Agile Class Week 5: User Stories


The first principle of agile is “Our highest priority is to satisfy the customer through early and continuous delivery of valuable software.” How can the team know if the results are satisfying? They use User Stories. 

This week, I read chapter 5 of the book "Learning Agile" which talked about the practices that are used for planning sprints. It also explained how user stories can be beneficial in understanding what users need from the software.

User stories are used to capture product requirements of functionality. The product owner is the one responsible to make sure a product backlog of agile user stories exists, but that doesn’t mean that the product owner is the one who writes them. Everyone on the team participates with the goal of creating a product backlog that fully describes the functionality to be added over the course of the project.These stories are intended to be short descriptions of a specific way that a user will use the software. They typically follow a simple template: As a <role>, I want < goal> so that <benefit>.

User stories are needed in planning so that each can be given an estimate of how difficult or time–consuming it will be to develop. An abstract measure of effort required to implement a user story is called a story point. Last week, we had a sprint planning and we used the Fibonacci sequence to assign a point value to each story for our card game "Reality Clash".

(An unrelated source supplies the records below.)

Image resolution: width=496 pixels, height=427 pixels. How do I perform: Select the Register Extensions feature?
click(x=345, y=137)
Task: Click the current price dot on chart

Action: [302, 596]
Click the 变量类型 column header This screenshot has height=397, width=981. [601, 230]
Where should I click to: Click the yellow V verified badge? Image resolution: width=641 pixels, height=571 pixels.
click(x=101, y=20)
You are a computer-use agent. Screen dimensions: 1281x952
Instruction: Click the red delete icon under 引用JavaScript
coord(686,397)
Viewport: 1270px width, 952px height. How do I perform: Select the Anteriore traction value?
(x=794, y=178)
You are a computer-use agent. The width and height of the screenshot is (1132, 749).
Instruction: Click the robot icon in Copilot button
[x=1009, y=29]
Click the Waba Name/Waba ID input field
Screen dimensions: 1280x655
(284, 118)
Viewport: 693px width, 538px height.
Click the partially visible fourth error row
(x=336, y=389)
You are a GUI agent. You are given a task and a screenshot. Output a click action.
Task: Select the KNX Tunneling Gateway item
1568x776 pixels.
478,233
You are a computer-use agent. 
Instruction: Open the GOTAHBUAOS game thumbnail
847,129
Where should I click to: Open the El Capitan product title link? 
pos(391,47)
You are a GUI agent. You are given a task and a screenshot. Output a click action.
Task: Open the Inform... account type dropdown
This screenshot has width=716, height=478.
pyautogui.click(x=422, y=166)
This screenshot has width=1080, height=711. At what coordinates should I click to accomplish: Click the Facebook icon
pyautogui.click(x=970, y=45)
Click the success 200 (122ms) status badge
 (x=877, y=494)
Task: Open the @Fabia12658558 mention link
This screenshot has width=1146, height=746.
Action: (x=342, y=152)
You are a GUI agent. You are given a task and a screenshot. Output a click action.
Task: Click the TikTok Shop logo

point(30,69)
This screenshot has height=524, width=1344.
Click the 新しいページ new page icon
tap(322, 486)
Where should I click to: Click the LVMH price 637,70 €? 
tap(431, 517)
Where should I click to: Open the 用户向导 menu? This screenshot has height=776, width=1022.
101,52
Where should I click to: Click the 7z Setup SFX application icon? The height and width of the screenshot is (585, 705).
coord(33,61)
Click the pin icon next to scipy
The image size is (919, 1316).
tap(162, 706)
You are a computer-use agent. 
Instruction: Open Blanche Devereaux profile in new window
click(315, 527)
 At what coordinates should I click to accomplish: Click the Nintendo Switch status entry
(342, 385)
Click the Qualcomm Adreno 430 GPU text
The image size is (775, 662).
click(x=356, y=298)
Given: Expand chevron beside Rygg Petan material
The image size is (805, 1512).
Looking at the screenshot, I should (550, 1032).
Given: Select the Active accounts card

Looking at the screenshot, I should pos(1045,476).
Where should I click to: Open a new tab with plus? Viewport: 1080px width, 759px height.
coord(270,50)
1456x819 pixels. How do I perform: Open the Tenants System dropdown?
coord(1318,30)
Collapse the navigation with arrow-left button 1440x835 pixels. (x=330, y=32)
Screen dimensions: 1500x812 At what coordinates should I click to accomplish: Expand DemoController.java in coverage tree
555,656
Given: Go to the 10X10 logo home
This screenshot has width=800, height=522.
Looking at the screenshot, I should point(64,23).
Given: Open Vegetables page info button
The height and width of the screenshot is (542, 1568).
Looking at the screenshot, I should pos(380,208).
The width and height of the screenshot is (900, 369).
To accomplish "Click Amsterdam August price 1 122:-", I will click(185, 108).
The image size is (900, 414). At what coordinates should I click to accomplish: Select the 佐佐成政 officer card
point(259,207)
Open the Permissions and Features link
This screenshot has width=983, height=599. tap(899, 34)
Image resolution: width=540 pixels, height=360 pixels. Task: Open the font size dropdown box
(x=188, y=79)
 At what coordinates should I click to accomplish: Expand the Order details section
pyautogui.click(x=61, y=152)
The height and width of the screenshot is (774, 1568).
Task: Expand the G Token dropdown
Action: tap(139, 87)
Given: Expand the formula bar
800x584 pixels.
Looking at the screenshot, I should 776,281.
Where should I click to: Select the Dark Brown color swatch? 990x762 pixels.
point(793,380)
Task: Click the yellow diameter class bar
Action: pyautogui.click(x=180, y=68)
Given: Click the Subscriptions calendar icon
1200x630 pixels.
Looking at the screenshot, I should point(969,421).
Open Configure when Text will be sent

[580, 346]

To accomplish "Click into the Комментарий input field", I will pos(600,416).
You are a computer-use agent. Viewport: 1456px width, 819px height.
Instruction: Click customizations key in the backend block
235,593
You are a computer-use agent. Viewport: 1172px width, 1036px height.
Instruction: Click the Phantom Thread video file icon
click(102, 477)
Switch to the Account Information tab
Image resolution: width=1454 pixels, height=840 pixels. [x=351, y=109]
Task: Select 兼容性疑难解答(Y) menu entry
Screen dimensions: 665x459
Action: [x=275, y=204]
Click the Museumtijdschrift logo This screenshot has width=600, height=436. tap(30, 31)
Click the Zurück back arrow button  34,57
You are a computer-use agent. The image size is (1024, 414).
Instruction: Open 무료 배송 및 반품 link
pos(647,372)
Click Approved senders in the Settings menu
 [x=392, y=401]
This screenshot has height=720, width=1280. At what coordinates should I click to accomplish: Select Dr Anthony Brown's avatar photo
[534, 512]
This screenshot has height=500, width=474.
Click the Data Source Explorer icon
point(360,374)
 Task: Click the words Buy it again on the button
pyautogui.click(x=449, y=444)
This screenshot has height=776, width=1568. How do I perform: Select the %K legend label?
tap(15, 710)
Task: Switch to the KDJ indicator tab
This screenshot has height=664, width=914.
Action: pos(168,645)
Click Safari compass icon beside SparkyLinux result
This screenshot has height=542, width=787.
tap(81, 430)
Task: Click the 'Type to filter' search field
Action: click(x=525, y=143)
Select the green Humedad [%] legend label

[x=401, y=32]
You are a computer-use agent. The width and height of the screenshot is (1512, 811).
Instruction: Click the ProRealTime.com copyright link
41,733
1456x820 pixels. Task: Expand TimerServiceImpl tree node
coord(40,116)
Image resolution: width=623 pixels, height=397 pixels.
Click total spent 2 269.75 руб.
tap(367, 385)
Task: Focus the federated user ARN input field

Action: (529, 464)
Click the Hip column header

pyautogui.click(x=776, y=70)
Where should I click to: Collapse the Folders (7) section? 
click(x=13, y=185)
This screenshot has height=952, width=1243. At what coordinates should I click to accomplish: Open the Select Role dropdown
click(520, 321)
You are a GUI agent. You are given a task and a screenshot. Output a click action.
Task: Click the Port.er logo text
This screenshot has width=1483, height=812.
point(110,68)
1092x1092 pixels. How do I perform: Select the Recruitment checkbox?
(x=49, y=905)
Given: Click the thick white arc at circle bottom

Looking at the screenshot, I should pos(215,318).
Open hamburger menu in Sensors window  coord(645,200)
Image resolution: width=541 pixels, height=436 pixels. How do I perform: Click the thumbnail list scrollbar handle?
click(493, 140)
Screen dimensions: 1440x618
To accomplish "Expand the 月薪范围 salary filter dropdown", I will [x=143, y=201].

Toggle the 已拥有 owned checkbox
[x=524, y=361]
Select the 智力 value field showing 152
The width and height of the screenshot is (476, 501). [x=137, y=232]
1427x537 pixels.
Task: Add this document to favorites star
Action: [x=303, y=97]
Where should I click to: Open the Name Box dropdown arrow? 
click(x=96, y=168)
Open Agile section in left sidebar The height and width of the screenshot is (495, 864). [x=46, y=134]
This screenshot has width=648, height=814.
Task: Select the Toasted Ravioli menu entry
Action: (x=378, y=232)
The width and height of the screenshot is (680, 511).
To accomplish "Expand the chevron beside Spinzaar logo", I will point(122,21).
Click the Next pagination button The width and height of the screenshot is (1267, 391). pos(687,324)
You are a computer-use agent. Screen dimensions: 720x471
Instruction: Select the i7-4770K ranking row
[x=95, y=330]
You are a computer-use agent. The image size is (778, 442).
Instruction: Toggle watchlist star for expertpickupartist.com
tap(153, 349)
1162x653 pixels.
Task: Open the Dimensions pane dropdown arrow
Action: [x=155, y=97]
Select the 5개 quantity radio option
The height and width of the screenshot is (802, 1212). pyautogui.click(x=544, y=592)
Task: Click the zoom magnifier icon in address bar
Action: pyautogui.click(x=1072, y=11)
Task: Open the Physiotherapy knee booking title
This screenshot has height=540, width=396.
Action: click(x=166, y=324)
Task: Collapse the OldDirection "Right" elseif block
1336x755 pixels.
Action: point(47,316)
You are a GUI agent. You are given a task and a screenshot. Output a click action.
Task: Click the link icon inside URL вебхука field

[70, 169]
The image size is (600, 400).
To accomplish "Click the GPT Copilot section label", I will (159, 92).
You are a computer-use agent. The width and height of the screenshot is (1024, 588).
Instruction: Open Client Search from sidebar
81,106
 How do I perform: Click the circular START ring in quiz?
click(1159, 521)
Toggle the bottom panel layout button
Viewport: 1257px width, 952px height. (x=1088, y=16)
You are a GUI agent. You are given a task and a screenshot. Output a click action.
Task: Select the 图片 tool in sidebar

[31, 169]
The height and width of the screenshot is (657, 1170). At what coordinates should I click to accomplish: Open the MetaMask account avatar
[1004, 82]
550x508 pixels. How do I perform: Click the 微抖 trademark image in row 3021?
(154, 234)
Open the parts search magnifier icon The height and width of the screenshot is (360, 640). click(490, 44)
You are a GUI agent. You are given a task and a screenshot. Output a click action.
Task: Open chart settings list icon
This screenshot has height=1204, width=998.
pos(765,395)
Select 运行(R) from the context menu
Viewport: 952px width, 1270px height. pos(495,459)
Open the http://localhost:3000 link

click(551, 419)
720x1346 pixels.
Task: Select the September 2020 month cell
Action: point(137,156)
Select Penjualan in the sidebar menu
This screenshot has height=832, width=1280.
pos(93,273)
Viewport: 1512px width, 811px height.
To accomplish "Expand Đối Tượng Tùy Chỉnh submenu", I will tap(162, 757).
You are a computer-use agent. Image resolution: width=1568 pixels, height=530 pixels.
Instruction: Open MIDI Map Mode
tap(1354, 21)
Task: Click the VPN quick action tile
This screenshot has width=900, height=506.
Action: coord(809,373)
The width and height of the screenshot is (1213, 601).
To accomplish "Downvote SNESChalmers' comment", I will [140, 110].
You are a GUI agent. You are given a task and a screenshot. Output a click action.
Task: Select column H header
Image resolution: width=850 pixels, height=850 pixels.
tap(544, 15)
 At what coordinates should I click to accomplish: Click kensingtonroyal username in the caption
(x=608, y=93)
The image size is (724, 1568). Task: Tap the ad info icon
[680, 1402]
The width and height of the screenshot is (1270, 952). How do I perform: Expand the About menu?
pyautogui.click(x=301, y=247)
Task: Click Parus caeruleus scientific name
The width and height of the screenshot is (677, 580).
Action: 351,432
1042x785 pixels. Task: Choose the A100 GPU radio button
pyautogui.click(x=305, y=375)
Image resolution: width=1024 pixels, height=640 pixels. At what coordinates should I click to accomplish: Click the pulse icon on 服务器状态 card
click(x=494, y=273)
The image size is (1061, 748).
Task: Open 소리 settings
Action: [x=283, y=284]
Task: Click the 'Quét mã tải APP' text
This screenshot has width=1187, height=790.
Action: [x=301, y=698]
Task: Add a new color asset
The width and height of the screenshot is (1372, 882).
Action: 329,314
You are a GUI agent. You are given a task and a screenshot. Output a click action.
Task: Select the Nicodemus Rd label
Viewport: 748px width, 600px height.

I was assigned to create a hero deck and the estimation I gave for Doubt is 1, Effort is 8, and Complexity is 8. This week, I am not really an expert in game development, but one of the assigned Scrum Masters was able to help me. That's why I was able to finish the deck I was working on and then helped another developer. After that, the scrum masters were asked to create a burndown chart so the we could see how the sprint is progressing in comparison to the past velocity, the points for all fully completed user stories.